Promise of FHIR

Abstract

FHIR (Fast Healthcare Interoperability Resources) provides a set of guidelines for the security and structure of data exchanges between healthcare providers and systems. It would do any worker in the healthcare industry well to have a comprehensive understanding of the relevance of interoperability. "Interoperability" refers to the capacity of different information systems and software programmes to collaborate and share data with one another. Interoperability has been difficult to achieve in the healthcare industry due to the large number of complex systems that are being developed, utilised, and networked together. Despite this, many different types of software and computer systems are now capable of automatically sharing data with one another. When using integrated software, it is possible for data to be automatically exchanged between programmes that have been designed with consideration for one another. Application programmes that are generated independently of one another tend to be more intricate and may not comply to the same structure and format constraints as standardised software. Standardized software is developed by a single company. An interface is built in order to make it easier for the application that is receiving the data to translate the format into one that can process the data. By offering resources for mapping different proprietary formats to one another and making it easier to transport data, standard messaging protocols make it possible for different computer systems to work together. These laws are established by organisations that are referred to as standards development organisations (SDOs), and in order to be acknowledged as valid, these SDOs typically submit applications to the American National Standards Institute (ANSI).

Introduction

            Interoperability in healthcare refers to "the ability of various HIT to exchange, comprehend, and utilise data cohesively." The health care business is increasingly converting to a digital infrastructure as a result of the high speed of technological progress. As a result, the healthcare business will be able to reach out to a wider audience more efficiently. Interoperability in healthcare is essential due to the necessity to share patient information across several platforms and devices. It is essential for Health IT that information be shared throughout many facilities, including but not limited to hospitals, laboratories, small medical practises, pharmacies, and clinics. This enhances the efficiency and effectiveness of all medical staff by facilitating better communication amongst them. The procedure of transferring patient records across healthcare facilities is easy and uncomplicated. Interoperability is very promising since it removes the necessity for all healthcare organisations to utilise the same software in order to share patient information. Professionals in the healthcare industry need to embrace new practises in the workplace if they are to stay up with the rapid changes in the industry and continue giving quality care to their patients. Interoperability aids healthcare providers in providing top-notch care by facilitating the rapid and seamless exchange of patient records between disparate computer systems (Lehne, Luijten, genannt Imbusch et al., 2019). The importance it now holds in the healthcare industry may be attributed to the positive effect it has had on patient outcomes. Electronic health records have revolutionised the healthcare industry by using the power of the internet to store and share medical data. Interoperability is essential in health IT so that doctors and nurses may exchange an infinite amount of patient data.

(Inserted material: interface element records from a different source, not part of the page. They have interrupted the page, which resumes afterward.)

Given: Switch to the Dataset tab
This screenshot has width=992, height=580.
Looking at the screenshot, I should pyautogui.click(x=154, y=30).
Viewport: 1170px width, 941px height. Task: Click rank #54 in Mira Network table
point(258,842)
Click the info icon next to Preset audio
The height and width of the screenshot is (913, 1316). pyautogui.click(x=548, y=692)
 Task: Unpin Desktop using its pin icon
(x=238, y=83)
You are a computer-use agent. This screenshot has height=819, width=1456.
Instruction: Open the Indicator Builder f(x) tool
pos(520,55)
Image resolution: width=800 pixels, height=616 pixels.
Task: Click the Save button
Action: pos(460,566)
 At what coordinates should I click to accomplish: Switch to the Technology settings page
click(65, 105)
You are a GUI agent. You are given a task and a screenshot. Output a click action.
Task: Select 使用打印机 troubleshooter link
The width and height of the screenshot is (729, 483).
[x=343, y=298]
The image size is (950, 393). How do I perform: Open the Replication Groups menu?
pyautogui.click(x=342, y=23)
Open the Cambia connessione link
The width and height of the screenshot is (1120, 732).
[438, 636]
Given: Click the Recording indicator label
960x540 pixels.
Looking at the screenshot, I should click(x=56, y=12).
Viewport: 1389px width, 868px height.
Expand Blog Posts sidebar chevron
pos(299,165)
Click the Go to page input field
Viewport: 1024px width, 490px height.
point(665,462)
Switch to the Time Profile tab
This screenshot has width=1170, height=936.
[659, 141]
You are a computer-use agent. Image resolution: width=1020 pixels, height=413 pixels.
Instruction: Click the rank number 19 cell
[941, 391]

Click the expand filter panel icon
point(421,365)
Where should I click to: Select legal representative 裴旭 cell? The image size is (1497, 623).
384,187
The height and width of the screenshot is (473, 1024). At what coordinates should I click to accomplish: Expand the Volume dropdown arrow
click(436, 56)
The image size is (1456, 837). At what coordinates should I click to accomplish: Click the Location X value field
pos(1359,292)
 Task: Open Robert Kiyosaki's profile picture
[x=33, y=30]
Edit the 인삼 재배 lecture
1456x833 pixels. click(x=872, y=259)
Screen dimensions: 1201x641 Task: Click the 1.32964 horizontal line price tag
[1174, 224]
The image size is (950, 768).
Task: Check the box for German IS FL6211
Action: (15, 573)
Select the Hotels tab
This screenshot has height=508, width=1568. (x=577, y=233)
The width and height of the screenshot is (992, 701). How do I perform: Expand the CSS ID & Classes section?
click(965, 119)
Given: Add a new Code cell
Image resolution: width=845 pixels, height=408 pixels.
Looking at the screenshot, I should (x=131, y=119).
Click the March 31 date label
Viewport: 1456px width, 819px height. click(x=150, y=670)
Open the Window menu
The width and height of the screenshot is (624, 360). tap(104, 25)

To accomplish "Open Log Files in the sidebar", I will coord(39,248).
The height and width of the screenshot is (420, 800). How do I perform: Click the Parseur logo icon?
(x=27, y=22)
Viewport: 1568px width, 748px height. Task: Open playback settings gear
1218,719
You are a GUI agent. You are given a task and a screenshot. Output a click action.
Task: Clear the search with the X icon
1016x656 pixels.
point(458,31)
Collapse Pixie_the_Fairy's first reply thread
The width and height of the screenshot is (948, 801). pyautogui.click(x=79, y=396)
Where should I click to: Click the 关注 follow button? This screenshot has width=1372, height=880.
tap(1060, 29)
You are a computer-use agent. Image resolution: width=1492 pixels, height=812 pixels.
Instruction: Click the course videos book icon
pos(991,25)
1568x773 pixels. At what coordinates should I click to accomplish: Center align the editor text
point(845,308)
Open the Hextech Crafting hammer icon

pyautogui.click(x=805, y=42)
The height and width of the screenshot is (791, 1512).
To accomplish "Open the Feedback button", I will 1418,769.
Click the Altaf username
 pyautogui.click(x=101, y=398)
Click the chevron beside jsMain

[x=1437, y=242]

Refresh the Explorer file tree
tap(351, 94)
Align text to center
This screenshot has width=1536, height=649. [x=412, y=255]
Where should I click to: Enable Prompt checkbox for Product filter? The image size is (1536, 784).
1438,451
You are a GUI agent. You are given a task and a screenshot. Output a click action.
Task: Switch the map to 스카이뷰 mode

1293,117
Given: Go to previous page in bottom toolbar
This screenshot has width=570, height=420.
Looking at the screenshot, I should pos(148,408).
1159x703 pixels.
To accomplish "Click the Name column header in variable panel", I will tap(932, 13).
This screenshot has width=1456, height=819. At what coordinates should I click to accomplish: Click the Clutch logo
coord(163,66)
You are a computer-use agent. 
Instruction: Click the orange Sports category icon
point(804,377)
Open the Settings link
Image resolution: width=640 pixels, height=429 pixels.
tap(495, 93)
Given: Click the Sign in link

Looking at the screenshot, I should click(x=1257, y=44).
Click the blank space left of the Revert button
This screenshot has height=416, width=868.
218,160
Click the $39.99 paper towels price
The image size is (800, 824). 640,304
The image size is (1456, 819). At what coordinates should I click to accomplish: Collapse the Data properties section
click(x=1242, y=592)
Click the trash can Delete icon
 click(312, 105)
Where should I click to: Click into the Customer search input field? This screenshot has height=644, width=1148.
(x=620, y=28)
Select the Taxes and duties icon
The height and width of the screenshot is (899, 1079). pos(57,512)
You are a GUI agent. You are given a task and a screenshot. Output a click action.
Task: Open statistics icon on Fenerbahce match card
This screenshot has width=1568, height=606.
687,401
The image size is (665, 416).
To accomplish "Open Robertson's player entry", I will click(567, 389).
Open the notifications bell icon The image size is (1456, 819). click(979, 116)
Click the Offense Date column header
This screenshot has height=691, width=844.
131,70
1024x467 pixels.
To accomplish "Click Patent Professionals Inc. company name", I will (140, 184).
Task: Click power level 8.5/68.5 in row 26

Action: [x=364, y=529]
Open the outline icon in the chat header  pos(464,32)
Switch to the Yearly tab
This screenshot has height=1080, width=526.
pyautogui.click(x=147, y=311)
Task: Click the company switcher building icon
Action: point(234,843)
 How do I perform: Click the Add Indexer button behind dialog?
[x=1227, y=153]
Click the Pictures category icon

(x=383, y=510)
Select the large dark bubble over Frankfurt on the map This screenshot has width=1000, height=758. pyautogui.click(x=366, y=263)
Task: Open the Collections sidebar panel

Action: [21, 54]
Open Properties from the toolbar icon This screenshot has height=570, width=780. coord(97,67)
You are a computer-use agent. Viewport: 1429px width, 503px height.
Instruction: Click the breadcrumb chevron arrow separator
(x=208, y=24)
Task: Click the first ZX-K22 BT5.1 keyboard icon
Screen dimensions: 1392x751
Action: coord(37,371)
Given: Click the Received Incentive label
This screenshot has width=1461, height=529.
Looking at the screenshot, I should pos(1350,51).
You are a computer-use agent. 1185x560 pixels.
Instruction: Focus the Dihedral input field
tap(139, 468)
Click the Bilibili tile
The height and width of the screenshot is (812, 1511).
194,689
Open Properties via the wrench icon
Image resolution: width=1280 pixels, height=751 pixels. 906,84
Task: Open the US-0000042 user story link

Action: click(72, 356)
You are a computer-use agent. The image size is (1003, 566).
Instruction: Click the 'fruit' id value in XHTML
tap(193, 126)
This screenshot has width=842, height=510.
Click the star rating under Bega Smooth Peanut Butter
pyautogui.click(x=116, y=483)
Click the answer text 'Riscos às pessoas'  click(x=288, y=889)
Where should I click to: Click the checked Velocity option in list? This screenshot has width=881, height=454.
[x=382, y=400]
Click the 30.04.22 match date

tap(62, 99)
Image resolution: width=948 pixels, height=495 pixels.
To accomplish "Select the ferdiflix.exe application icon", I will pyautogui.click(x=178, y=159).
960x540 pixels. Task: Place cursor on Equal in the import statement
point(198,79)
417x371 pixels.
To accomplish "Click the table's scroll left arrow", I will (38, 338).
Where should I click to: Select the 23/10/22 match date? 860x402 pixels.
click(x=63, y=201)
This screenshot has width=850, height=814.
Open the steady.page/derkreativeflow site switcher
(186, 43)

            One of the key security challenges facing federal healthcare is the lack of consistent standards for exchanging information between systems. This can result in fragmented data and make it difficult to share information between healthcare providers, which can compromise the quality of care. FHIR helps to address this challenge by providing a consistent standard for exchanging information, making it easier for different systems to communicate with each other and share data. FHIR also includes built-in security measures to help protect the privacy of patient health information (Karhade, Schwab, Del Fiol et al., 2021). For example, it includes guidelines for the secure transmission of data, such as the use of encryption, and it also includes provisions for controlling access to information, such as the ability to grant or revoke access to data based on a patient's authorization.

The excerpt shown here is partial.